1. The Hook (The "Byte-Sized" Intro)
In a Nutshell: protected grants access to the same package AND subclasses in any package. It's the "extension point" modifier—use it for methods/fields that subclasses should be able to override or access for customization.
Think of company secrets shared with partners. Only employees (same package) and official partners (subclasses) know them!
2. Conceptual Clarity (The "Simple" Tier)

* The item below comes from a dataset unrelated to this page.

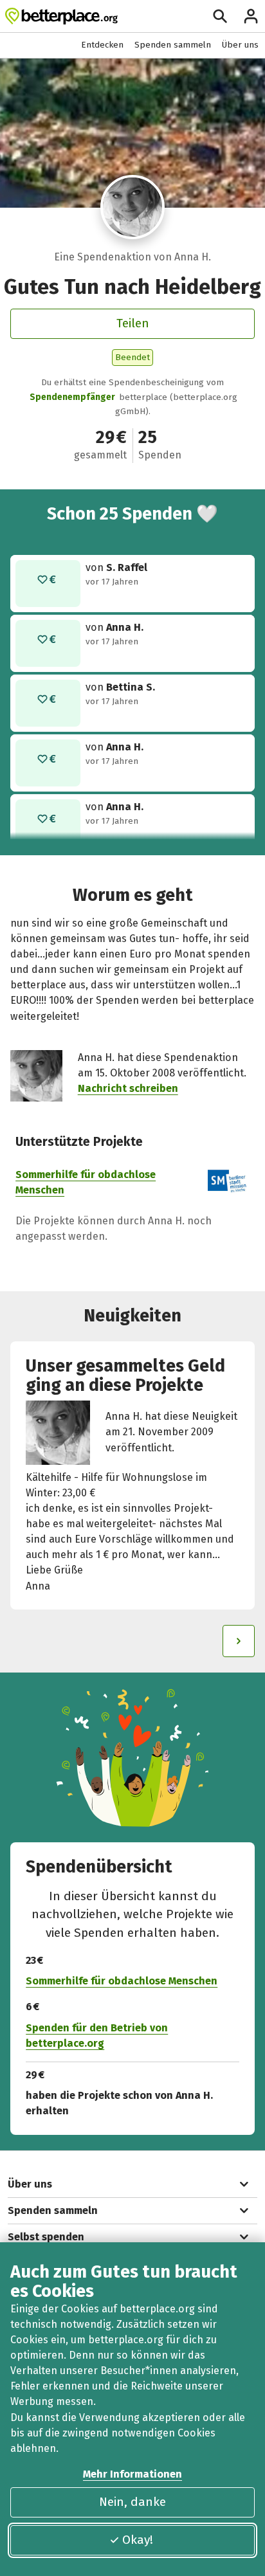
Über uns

💡 The Analogy: The Family Recipe
A family recipe:
- Family members (same package): Can use it
- Married-in partners (subclasses): Can use it
- Friends (other packages): Cannot
3. Technical Mastery (The "Deep Dive")
Protected Rules
- Same package: Full access
- Subclasses (any package): Access through inheritance
- Not through reference: Can't access via parent reference from other package
4. Interactive & Applied Code
java
// File: com/example/Parent.java
package com.example;
public class Parent {
protected int value = 100;
protected void display() {
System.out.println("Parent");
}
}
// File: com/other/Child.java
package com.other;
import com.example.Parent;
public class Child extends Parent {
void test() {
value = 200; // ✅ OK (subclass access)
display(); // ✅ OK (subclass access)
}
}
// File: com/other/Unrelated.java
package com.other;
import com.example.Parent;
public class Unrelated {
void test() {
Parent p = new Parent();
// p.value = 100; // ❌ ERROR: Not accessible from another package!
}
}5. Interview Corner
The "Killer" Interview Question: "Can you access protected members through a parent reference from another package?" Answer: NO! Protected access for subclasses works through inheritance, not through references:
java
package other;
class Child extends Parent {
void test(Parent p) {
this.value = 10; // ✅ OK (inheritance)
p.value = 10; // ❌ ERROR (reference)
}
}Pro-Tip: Use protected for template methods that subclasses override!